▶ **Task requirements**: Please echo the items word for word, starting with the line containing "Switch to the Schema Changes tab" and ending with the line containing "[x=137, y=102]", both of those lines included.

▶ **Data section**:
····················

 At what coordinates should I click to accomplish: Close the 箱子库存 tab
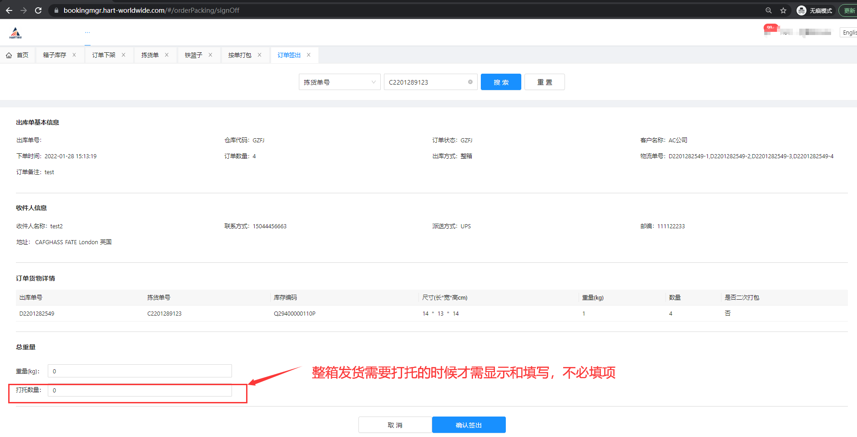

····················

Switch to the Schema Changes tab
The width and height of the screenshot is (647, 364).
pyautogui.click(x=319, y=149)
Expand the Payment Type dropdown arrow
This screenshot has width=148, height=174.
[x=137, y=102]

····················

▶ **Finished answer**:
Switch to the Schema Changes tab
The width and height of the screenshot is (647, 364).
pyautogui.click(x=319, y=149)
Expand the Payment Type dropdown arrow
This screenshot has width=148, height=174.
[x=137, y=102]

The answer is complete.